Tre sono i livelli della questione del traffico nelle città.
Un livello, il più interno, è quello delle pedonalizzazioni dei centri.
01/02/2012

Tre sono i livelli della questione del traffico nelle città.
Un livello, il più interno, è quello delle pedonalizzazioni dei centri. Qui l'esperienza è ormai consolidata: i centri chiusi alle auto e trasformati in salotti modificano le città, rendono più facile il passeggio, la circolazione delle famiglie, degli anziani e dei bambini e di conseguenza anche il commercio. Questo, naturalmente, purchè vi siano parcheggi adeguati e trasporti pubblici efficienti e veloci. Non è detto che si debba fare riferimento ad un solo centro per ciascuna città: anche gli spazi centrali dei quartieri meritano la libertà dalle auto.
Il secondo livello è quello della limitazione del traffico automobilistico in entrata alle città, cioè le zone a traffico limitato.
Dopo i dati dell'inquinamento dell'anno appena trascorso si tratta di scelte assolutamente necessarie per salvaguardare la salute dei residenti e di chi lavora e studia nelle città. Il meccanismo tecnico è facilmente praticabile, è quello dei varchi elettronici. Anche qui di certo necessitano ottimi trasporti pubblici, parcheggi capienti, ed anche una viabilità ad anello che consenta di girare intorno alla città.
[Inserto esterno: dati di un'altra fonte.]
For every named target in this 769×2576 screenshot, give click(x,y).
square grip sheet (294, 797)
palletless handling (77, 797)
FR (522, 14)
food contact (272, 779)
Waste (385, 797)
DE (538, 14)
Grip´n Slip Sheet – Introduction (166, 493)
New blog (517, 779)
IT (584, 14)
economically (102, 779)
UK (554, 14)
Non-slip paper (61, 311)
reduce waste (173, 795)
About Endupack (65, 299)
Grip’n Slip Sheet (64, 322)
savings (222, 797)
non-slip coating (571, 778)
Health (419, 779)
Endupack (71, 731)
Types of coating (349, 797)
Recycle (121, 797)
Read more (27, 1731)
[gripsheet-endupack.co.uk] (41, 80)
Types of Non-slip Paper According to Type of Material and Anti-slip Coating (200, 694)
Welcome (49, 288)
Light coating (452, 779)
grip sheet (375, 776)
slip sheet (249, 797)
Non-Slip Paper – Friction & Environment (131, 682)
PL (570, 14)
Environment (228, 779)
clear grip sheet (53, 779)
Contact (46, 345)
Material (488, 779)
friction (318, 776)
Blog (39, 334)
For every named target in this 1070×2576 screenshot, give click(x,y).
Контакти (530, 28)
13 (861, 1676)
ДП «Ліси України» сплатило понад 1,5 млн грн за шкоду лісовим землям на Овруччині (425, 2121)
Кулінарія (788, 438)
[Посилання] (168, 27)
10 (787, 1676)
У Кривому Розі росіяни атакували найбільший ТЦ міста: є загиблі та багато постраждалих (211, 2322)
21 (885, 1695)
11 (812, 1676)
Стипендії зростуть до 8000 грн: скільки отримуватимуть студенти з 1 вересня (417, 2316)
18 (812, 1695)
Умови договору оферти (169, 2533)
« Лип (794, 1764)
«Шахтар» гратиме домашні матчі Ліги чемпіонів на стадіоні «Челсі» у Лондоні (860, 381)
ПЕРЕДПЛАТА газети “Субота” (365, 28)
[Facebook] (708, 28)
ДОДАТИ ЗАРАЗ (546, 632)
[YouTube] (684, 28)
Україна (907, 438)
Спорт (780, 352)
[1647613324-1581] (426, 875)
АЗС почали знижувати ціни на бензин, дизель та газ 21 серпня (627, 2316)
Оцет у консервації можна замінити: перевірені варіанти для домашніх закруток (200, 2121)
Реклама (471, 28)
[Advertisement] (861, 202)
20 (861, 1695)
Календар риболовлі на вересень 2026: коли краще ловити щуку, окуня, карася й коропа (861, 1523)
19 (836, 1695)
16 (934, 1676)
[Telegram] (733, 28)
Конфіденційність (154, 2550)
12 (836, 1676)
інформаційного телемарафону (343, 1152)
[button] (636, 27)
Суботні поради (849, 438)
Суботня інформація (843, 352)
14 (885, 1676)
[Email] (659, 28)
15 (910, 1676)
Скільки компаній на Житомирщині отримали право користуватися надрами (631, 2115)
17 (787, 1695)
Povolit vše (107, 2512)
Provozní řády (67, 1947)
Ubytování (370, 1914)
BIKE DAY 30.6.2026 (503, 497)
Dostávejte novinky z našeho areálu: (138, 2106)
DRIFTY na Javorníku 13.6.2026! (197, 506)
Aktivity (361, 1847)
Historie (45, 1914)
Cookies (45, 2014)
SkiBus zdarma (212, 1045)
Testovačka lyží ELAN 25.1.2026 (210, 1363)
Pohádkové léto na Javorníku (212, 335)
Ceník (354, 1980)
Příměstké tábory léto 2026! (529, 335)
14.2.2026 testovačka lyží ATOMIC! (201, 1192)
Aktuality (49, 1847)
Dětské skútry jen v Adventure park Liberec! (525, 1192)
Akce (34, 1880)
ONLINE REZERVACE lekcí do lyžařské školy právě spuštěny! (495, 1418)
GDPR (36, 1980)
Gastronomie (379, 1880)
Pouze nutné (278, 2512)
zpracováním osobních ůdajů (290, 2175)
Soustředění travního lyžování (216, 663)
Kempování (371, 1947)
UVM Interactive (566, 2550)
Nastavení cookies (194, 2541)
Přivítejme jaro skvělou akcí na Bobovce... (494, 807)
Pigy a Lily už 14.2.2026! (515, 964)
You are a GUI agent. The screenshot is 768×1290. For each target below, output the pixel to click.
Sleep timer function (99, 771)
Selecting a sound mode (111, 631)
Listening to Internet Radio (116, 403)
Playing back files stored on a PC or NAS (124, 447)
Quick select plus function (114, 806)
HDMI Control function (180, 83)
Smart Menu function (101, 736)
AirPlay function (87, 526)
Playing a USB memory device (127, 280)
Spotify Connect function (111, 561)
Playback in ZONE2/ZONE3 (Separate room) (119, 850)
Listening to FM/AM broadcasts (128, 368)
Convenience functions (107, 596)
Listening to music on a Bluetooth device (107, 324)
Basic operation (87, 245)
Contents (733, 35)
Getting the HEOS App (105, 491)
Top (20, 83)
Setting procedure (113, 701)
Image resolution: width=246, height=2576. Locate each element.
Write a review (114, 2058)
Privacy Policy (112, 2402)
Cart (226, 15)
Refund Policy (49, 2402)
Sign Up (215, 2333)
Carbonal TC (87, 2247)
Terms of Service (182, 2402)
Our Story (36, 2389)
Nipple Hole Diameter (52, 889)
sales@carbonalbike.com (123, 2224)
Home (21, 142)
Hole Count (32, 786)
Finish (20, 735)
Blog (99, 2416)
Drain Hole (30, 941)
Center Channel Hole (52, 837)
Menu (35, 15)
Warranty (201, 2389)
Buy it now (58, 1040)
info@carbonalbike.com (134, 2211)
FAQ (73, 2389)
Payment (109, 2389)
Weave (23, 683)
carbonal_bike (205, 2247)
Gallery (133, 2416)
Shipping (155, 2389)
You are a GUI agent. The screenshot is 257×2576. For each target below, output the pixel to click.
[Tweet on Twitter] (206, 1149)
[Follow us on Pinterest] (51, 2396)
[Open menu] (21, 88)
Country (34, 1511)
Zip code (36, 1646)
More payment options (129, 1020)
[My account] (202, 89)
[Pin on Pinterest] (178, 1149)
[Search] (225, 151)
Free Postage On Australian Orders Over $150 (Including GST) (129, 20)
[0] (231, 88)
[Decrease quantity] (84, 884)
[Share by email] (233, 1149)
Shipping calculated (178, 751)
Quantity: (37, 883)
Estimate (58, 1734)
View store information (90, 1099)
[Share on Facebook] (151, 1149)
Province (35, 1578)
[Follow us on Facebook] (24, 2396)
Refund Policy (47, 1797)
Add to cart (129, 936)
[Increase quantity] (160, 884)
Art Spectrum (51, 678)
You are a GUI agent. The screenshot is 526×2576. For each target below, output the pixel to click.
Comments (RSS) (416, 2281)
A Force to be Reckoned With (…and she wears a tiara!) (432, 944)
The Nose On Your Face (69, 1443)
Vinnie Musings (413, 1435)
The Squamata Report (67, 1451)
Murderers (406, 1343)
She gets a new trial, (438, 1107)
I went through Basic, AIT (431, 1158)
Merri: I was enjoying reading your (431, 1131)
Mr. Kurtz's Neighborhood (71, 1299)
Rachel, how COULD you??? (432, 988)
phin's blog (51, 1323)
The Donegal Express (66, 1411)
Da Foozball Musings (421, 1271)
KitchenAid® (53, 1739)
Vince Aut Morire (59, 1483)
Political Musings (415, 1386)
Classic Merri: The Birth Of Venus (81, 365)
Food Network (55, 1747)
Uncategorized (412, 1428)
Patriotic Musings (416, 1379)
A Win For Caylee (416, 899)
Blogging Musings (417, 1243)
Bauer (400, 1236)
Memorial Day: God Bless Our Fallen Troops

Il terzo livello riguarda un maggiore utilizzo delle autostrade, in forma obbligatoria e gratuita, per liberare le regioni dal traffico pesante e le città e le loro periferie dal traffico pendolare. Basterebbe una legge semplice, che modificasse in questo senso i contratti delle concessioni autostradali.
È troppo chiedere questo per salvare la salute di tutti noi? Inoltre, il protocollo di Kyoto ci chiede soluzioni che riducano l'utilizzo di combustibili fossili, e queste sono alcune fra le soluzioni possibili.